- DATA SUPPLIED:
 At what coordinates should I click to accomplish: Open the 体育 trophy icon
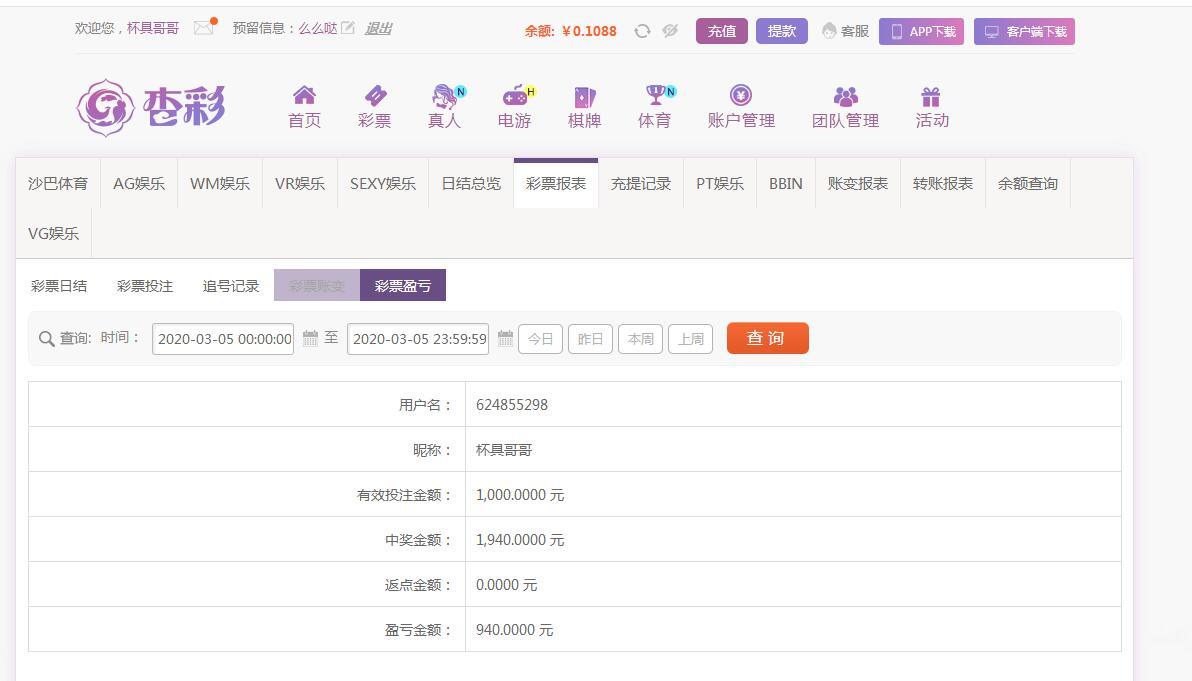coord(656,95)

...

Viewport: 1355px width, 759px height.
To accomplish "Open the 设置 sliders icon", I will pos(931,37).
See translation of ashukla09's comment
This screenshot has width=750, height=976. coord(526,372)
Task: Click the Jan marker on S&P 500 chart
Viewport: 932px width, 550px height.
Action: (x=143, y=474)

...

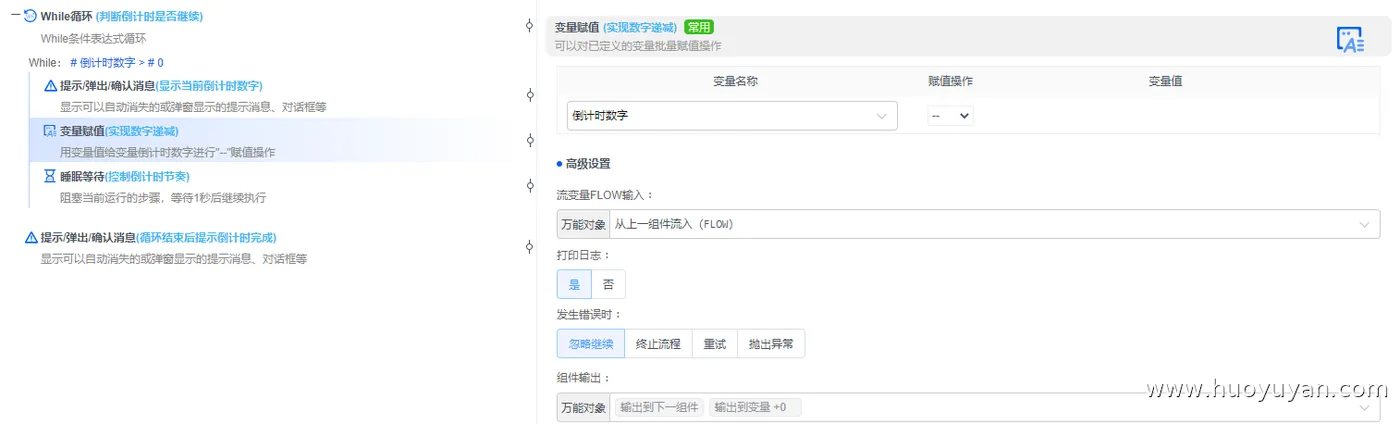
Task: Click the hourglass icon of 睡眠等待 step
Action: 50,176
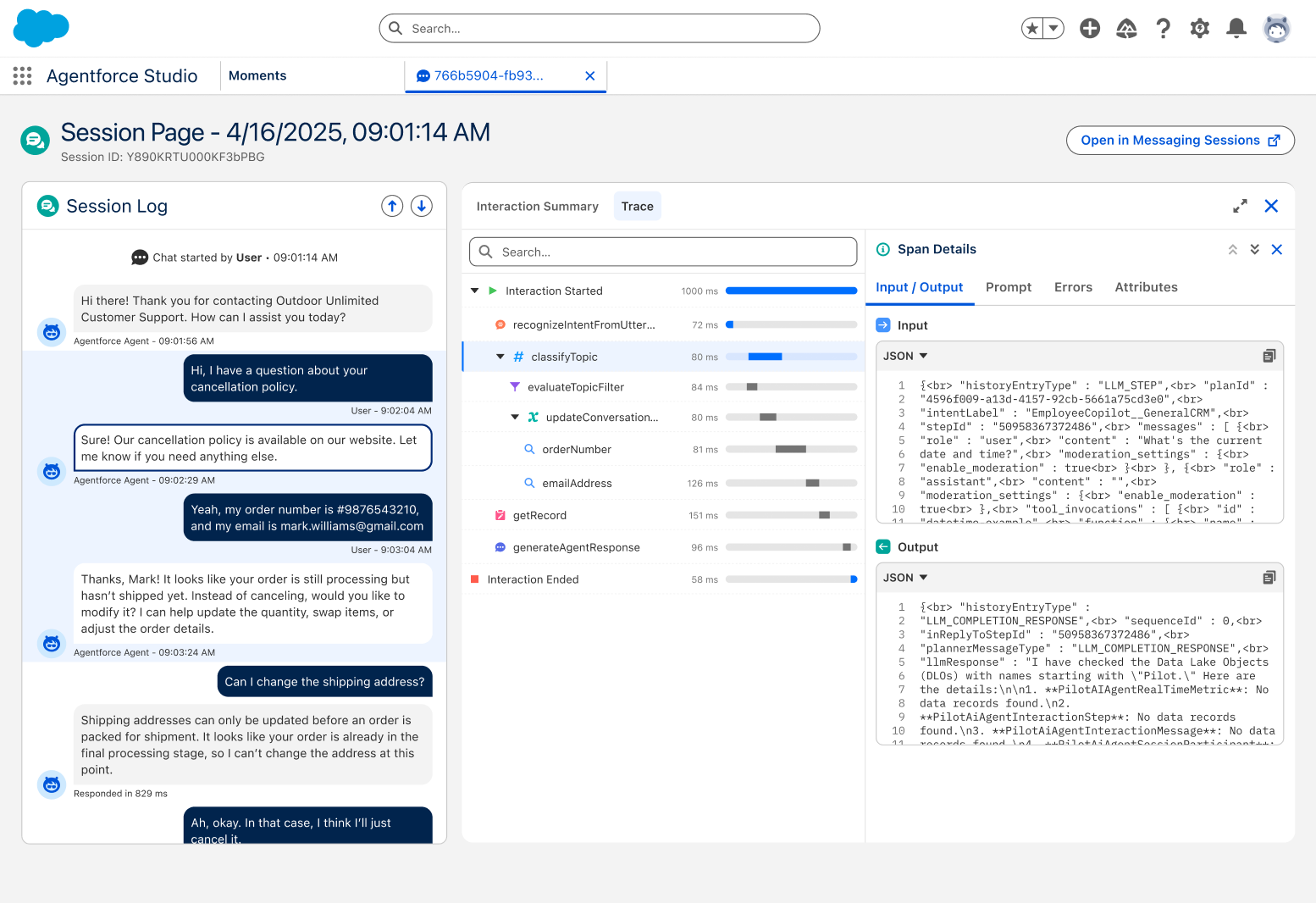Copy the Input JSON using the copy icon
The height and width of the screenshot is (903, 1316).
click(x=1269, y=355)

- TASK TO CARRY OUT: From the data above, return every line from the line that has "Viewport: 1355px width, 759px height." up to and including the line that has "Task: Click the Jan marker on S&P 500 chart", exactly.

- SOLUTION BELOW:
Viewport: 1355px width, 759px height.
To accomplish "Open the 设置 sliders icon", I will pos(931,37).
See translation of ashukla09's comment
This screenshot has width=750, height=976. coord(526,372)
Task: Click the Jan marker on S&P 500 chart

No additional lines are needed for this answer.